• Exercise brief: Count the lines in the records that contain the string "action", with uppercase and lowercase treated as different. Reply with the number alone.
+++ Stored data +++
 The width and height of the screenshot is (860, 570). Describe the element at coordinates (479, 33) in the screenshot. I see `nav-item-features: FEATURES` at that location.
+++
+++ Stored data +++
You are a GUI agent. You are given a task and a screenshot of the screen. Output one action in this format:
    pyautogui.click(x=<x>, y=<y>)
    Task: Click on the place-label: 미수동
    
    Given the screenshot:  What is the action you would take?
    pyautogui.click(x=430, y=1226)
+++
• Written solution: 2